Yet, the biggest challengethe most global challengeremains the evil twins of climate
change and ocean acidification.
"This may be the hardest and yet most important part of slowing marine defaunation,"
said McCauley. "Big marine protected areas and smart harvest policy isn't going to do us
any good if we cook and acidify ocean habitats. By some measures climate change is
going to be harder on marine animals than it is on terrestrial fauna."

Scientists especially fear for coral reefs as the world's oceans both heat up and acidify.
Research has shown also that a number of shell-dependent invertebrates could be
hugely impacted by ocean acidification, which is happening at a faster rate than anytime
in the last 300 million years. Ocean acidification may also screw with the behaviors of
many marine species, including fish.

"Yet, marine animals are already exhibiting some impressive potential to adapt to this
change," noted McCauley. "If we can slow rates of ocean warming and acidification, even
a bit, we buy these animals more time to adapt and can do a lot to help protect the
intrinsic resiliency of the oceans."
This means rapidly curtailing global greenhouse gas emissions, which continue to rise
despite decades of research and warnings.

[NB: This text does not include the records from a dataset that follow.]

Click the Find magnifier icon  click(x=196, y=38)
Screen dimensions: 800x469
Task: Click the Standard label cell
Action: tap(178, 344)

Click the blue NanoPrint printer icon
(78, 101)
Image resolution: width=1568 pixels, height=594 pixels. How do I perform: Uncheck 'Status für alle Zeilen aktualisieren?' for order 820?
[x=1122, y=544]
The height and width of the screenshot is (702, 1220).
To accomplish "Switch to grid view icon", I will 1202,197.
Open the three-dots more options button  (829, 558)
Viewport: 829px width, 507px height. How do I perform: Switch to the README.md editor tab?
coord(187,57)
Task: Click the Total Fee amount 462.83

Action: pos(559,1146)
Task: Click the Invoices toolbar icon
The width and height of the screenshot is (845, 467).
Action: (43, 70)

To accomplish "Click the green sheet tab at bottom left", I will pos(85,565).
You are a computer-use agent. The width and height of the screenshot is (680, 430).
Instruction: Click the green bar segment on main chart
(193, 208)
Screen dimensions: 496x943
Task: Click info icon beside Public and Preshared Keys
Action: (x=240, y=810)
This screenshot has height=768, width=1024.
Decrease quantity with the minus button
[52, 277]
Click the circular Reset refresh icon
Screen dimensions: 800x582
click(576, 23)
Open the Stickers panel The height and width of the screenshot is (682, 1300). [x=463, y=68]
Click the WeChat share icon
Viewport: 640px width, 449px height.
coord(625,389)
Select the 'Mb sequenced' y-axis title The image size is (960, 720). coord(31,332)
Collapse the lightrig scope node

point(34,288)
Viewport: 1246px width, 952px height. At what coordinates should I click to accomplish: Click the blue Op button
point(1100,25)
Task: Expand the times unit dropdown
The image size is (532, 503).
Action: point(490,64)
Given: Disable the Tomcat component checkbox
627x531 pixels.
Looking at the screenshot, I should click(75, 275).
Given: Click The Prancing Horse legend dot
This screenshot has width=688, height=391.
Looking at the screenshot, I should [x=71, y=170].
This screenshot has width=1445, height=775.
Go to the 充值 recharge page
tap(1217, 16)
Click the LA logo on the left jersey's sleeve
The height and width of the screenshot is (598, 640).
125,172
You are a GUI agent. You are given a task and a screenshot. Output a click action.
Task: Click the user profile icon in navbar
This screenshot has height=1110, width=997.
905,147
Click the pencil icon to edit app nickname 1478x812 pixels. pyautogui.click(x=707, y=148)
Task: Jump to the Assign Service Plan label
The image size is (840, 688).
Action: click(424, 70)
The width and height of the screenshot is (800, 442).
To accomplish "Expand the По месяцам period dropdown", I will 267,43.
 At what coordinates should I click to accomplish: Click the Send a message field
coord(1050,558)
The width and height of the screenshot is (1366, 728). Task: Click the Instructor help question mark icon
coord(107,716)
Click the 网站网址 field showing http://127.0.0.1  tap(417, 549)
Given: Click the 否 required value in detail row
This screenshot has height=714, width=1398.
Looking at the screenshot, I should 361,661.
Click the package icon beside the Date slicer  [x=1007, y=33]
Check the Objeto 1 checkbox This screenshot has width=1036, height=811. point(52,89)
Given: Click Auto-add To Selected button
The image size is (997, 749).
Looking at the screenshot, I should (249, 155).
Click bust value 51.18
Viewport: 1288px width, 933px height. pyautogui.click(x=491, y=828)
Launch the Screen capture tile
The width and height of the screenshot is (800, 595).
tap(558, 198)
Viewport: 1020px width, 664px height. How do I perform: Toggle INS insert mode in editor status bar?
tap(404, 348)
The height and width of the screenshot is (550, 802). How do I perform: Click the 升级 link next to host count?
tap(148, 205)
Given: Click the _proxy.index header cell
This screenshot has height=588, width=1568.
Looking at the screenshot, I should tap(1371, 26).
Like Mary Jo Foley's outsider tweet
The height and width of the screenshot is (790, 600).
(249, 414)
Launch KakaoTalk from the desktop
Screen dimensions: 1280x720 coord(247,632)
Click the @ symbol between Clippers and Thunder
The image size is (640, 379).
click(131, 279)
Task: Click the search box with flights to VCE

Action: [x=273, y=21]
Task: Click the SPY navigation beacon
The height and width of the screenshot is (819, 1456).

But, ocean conservation also suffers from a lack of direct contact with most people.
"What is out of sight is often out of mind," he said. "If monarchs stop appearing in your
backyard, alarm bells ring, and that becomes the stuff of local newspaper headlines. We
pay attention to defaunation when it occurs in the terrestrial ecosystems that we hike in,
garden in, and camp in. We are doing a much less good job of tracking defaunation and
responding to defaunation in the oceans because it is simply such a foreign environment
to so many of us."
On a positive note, though McCauley said there was time remaining to save the vast
majority of the ocean's species, including its megafauna.
"We still have the raw ingredients we need for recovery. There is hope for sharks and
tunas, but there is not that same hope for the dodos, mammoths, moas, passenger
pigeons, and hundreds of other terrestrial wildlife species that have crossed over the
extinction threshold."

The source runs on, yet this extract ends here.